SOURCE MATERIAL:
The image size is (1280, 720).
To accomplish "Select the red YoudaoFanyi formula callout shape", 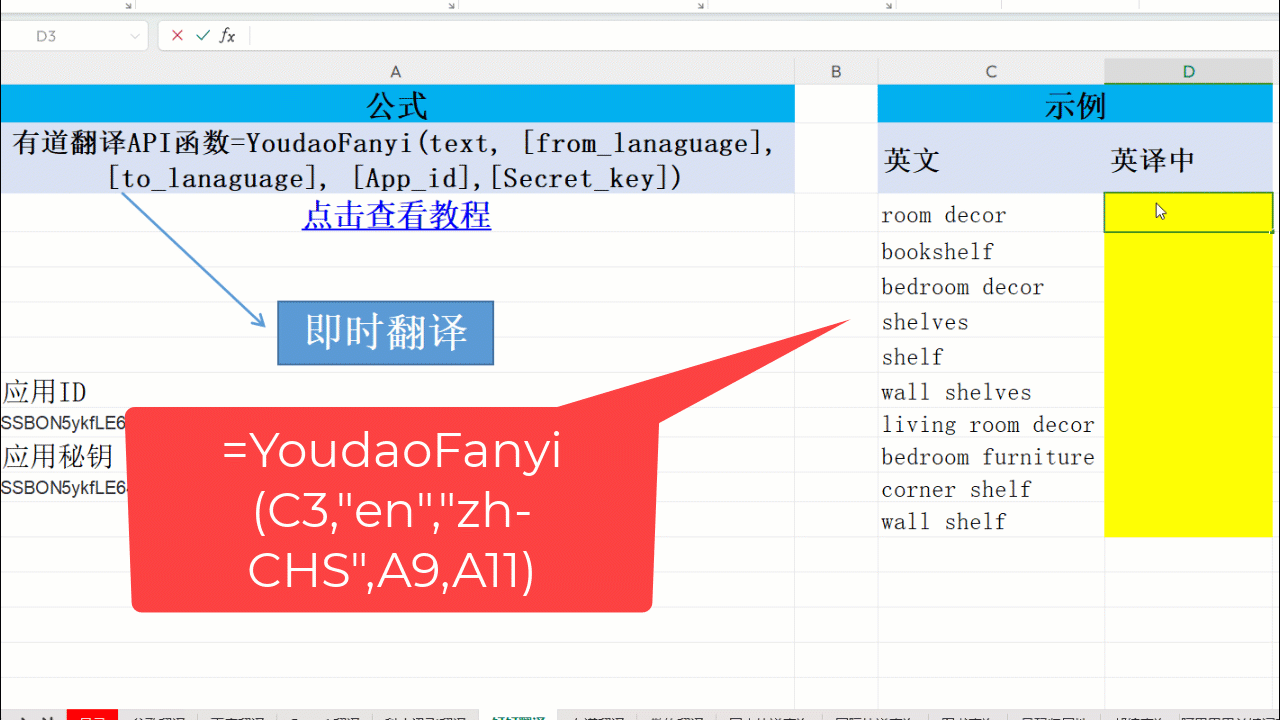I will pos(391,560).
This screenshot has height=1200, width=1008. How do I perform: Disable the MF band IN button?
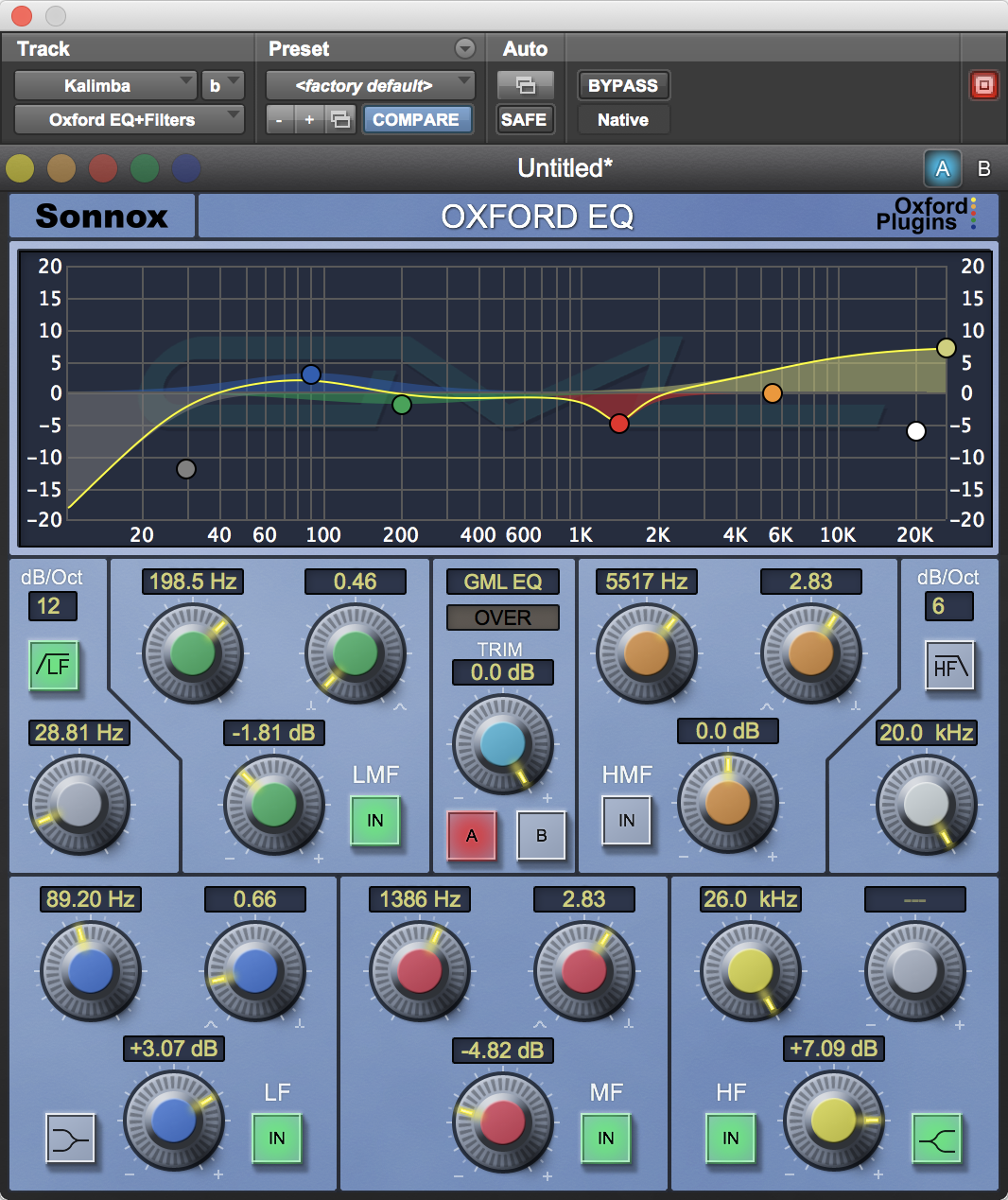click(606, 1138)
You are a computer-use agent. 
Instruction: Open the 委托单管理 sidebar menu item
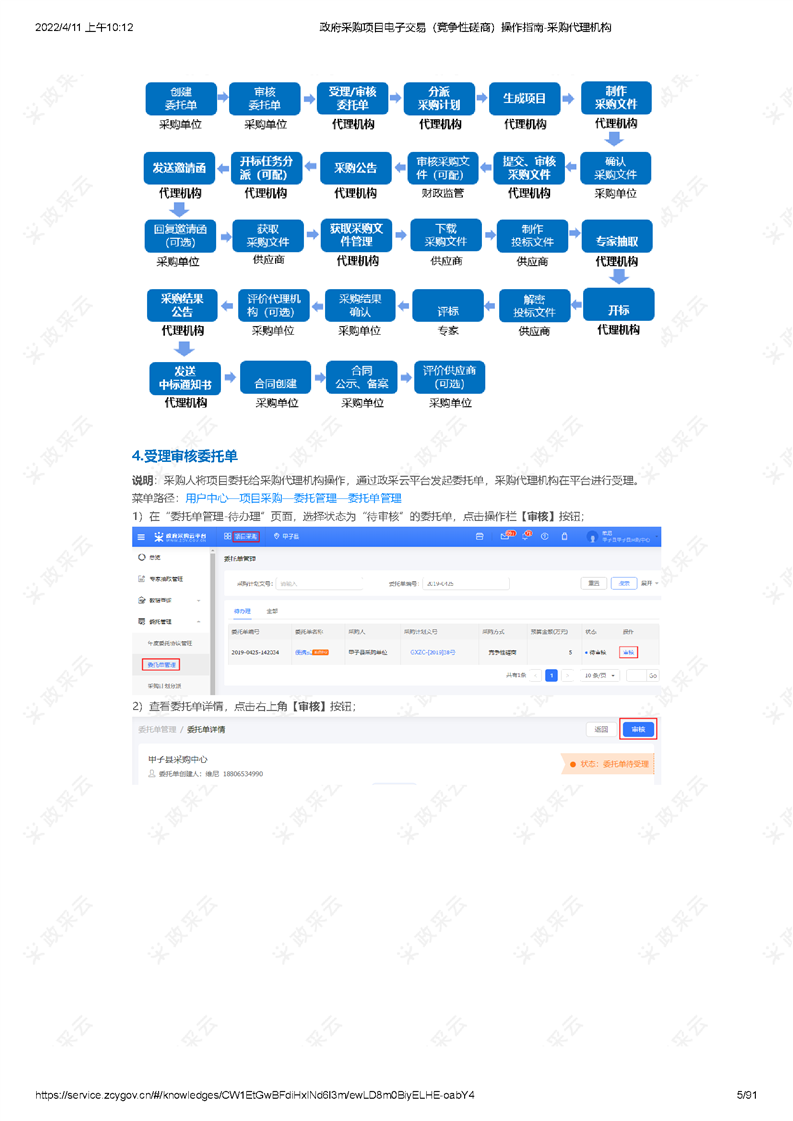click(161, 664)
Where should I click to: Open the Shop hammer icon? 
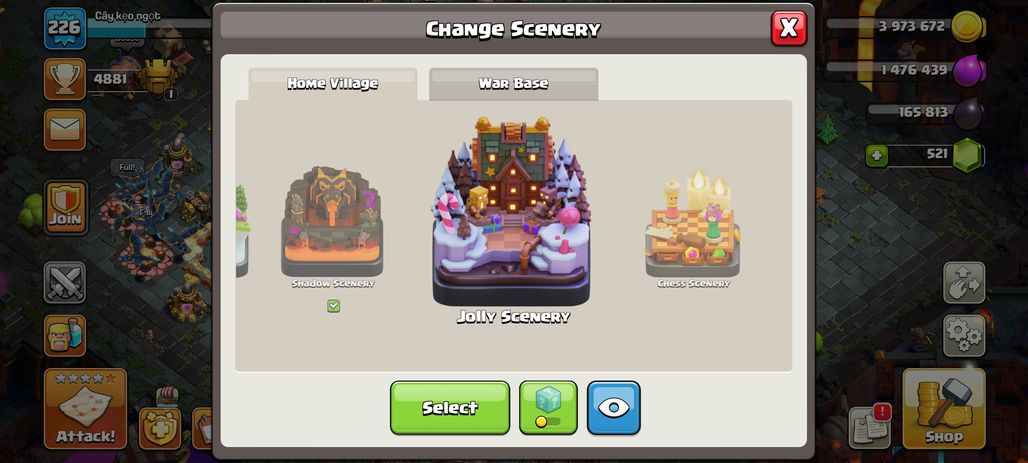(x=943, y=409)
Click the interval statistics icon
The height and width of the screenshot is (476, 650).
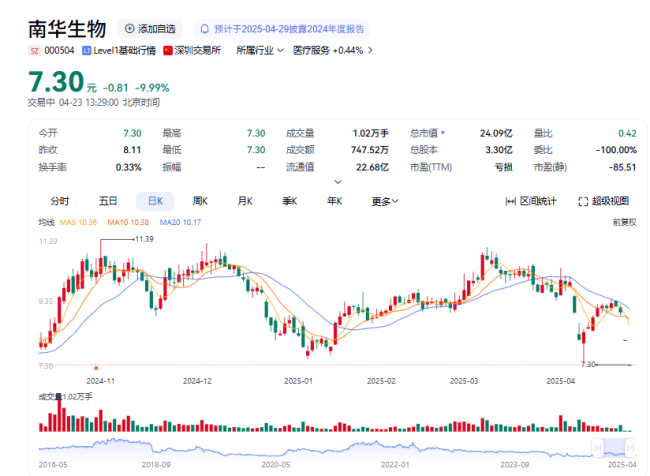pyautogui.click(x=510, y=201)
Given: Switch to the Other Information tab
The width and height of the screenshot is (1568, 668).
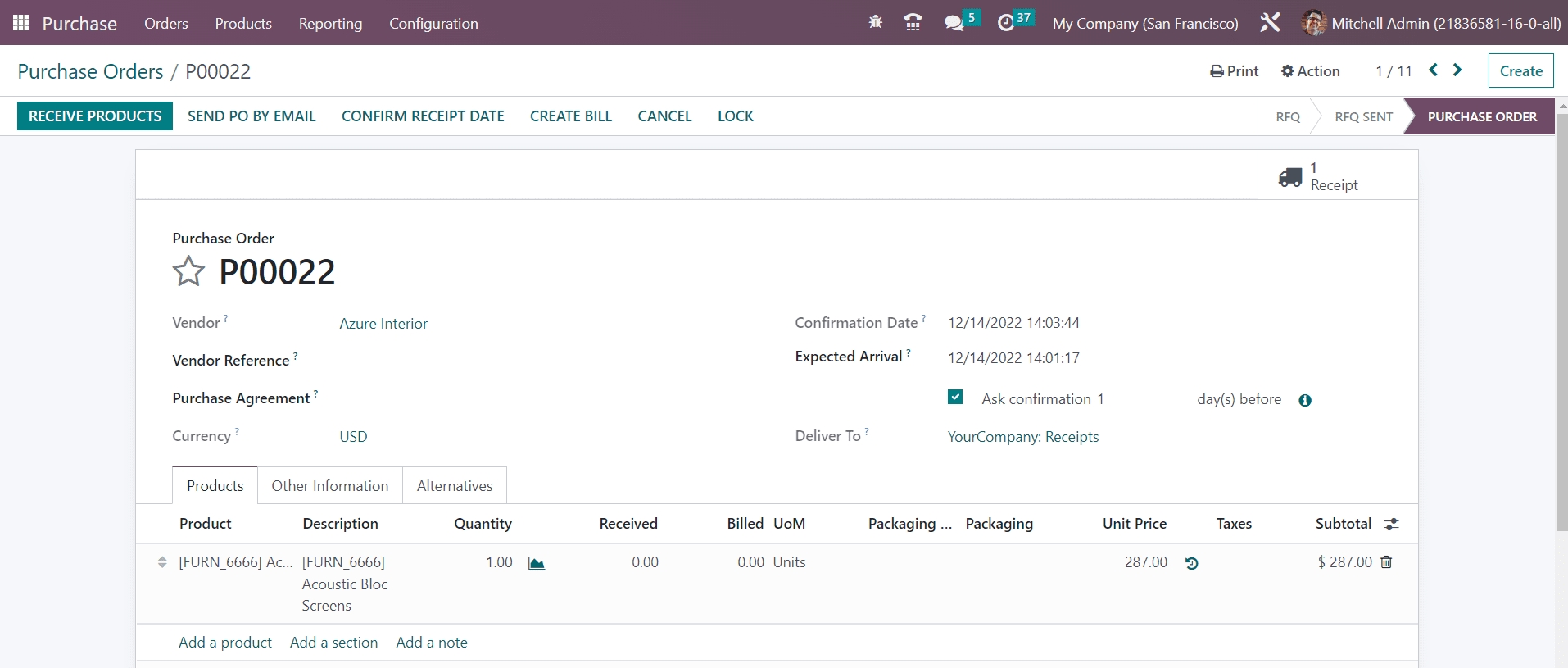Looking at the screenshot, I should click(329, 486).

WHAT TO DO: No pictures belong in the output. Restate word for word only the lines from the one containing "The height and" to the end of the entries above.

RESPONSE TO THE TASK:
The height and width of the screenshot is (476, 650).
pyautogui.click(x=510, y=201)
Given: Switch to the Other Information tab
The width and height of the screenshot is (1568, 668).
Looking at the screenshot, I should click(329, 486).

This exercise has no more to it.